Cheerio 集成 - LangChain中文版文档

本笔记本提供了快速入门 CheerioWebBaseLoader 文档加载器的概述。有关 CheerioWebBaseLoader 所有功能和配置的详细文档，请参阅 API 参考。

概述

集成详情

本示例介绍如何使用 Cheerio 从网页加载数据。每个网页将创建一个文档。 Cheerio 是一个快速轻量的库，允许您使用类似 jQuery 的语法解析和遍历 HTML 文档。您可以使用 Cheerio 从网页提取数据，而无需在浏览器中渲染它们。然而，Cheerio 不模拟网页浏览器，因此无法在页面上执行 JavaScript 代码。这意味着它无法从需要 JavaScript 渲染的动态网页提取数据。为此，您可以使用 PlaywrightWebBaseLoader 或 PuppeteerWebBaseLoader。

类	包	本地	可序列化	Python 支持
`CheerioWebBaseLoader`	@langchain/community	✅	✅	❌

加载器特性

来源	网页支持	Node 支持
`CheerioWebBaseLoader`	✅	✅

设置

要访问 CheerioWebBaseLoader 文档加载器，您需要安装 @langchain/community 集成包以及 cheerio 对等依赖项。

凭证

如果您希望获取模型调用的自动跟踪，还可以通过取消注释以下内容来设置您的 LangSmith API 密钥：

# export LANGSMITH_TRACING="true"
# export LANGSMITH_API_KEY="your-api-key"

安装

LangChain CheerioWebBaseLoader 集成位于 @langchain/community 包中：

npm install @langchain/community @langchain/core cheerio

yarn add @langchain/community @langchain/core cheerio

pnpm add @langchain/community @langchain/core cheerio

实例化

现在我们可以实例化模型对象并加载文档：

import { CheerioWebBaseLoader } from "@langchain/community/document_loaders/web/cheerio"

const loader = new CheerioWebBaseLoader("https://news.ycombinator.com/item?id=34817881", {
  // 可选参数：...
})

加载

const docs = await loader.load()

» 所给数据:
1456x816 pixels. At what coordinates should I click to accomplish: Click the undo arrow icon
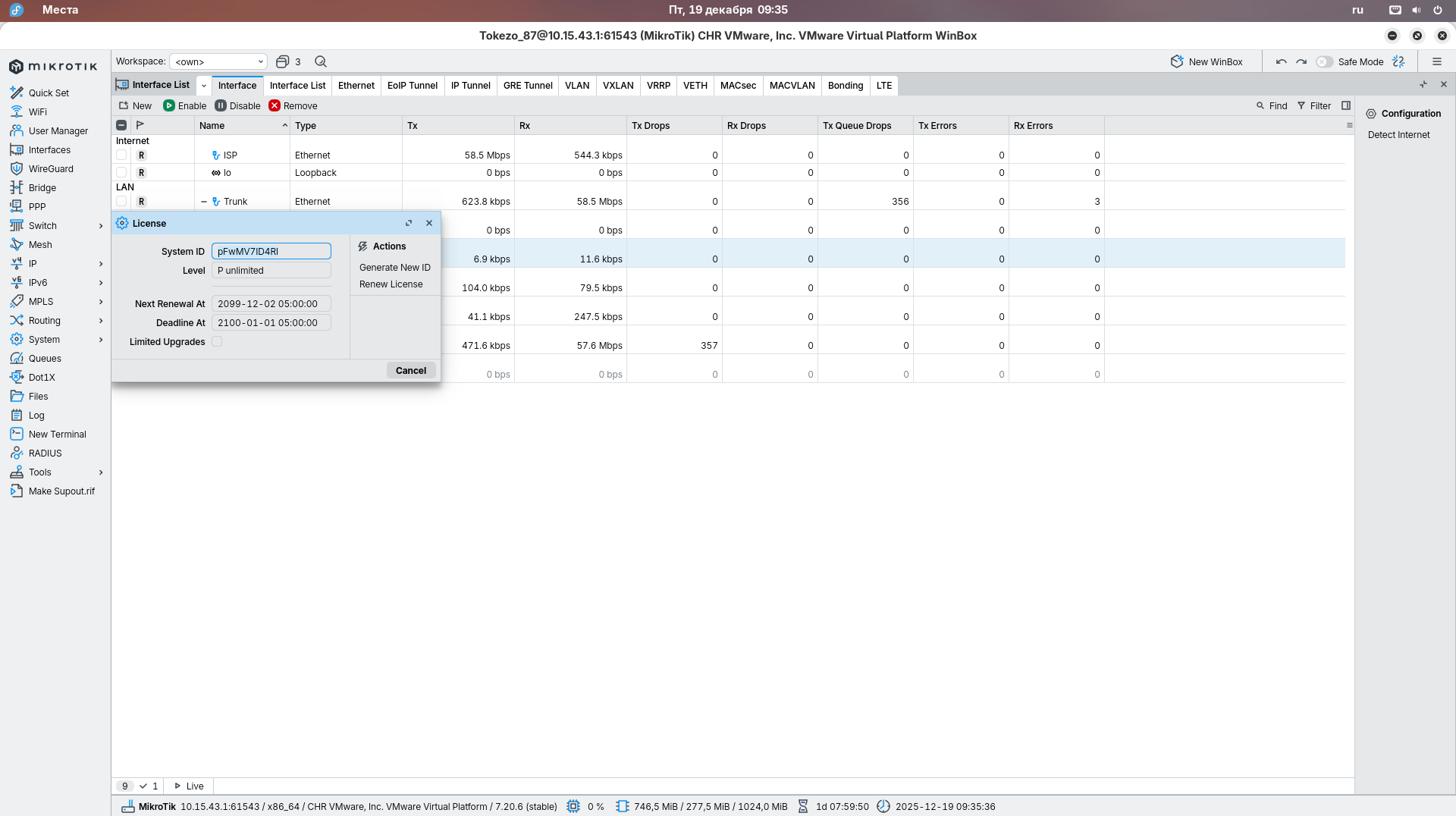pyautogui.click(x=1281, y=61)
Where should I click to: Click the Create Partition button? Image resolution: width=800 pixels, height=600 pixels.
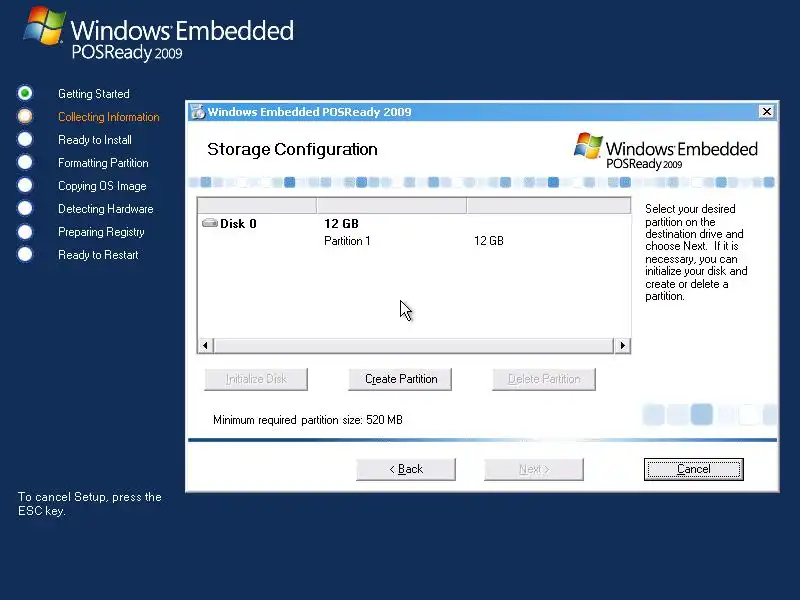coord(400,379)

* * *

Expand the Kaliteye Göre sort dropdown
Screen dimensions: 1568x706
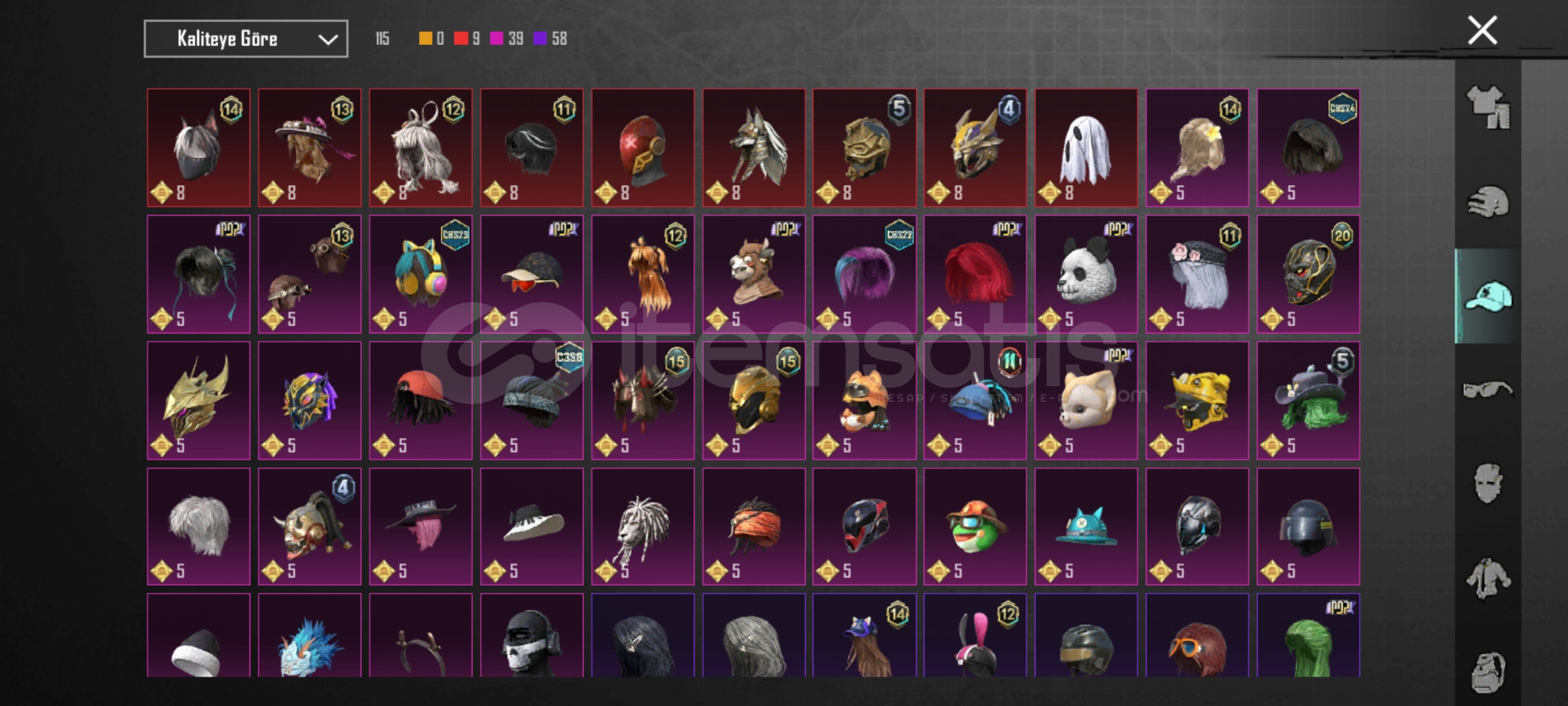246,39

» 给定指令: 把 Cheerio 集成文档中从“Cheerio 集成 - LangChain中文版文档”开始、到“PlaywrightWebBaseLoader 或 PuppeteerWebBaseLoader。”为止（含这几个字）的部分一字不差地抄写出来。

» 解答如下:
Cheerio 集成 - LangChain中文版文档

本笔记本提供了快速入门 CheerioWebBaseLoader 文档加载器的概述。有关 CheerioWebBaseLoader 所有功能和配置的详细文档，请参阅 API 参考。

概述

集成详情

本示例介绍如何使用 Cheerio 从网页加载数据。每个网页将创建一个文档。 Cheerio 是一个快速轻量的库，允许您使用类似 jQuery 的语法解析和遍历 HTML 文档。您可以使用 Cheerio 从网页提取数据，而无需在浏览器中渲染它们。然而，Cheerio 不模拟网页浏览器，因此无法在页面上执行 JavaScript 代码。这意味着它无法从需要 JavaScript 渲染的动态网页提取数据。为此，您可以使用 PlaywrightWebBaseLoader 或 PuppeteerWebBaseLoader。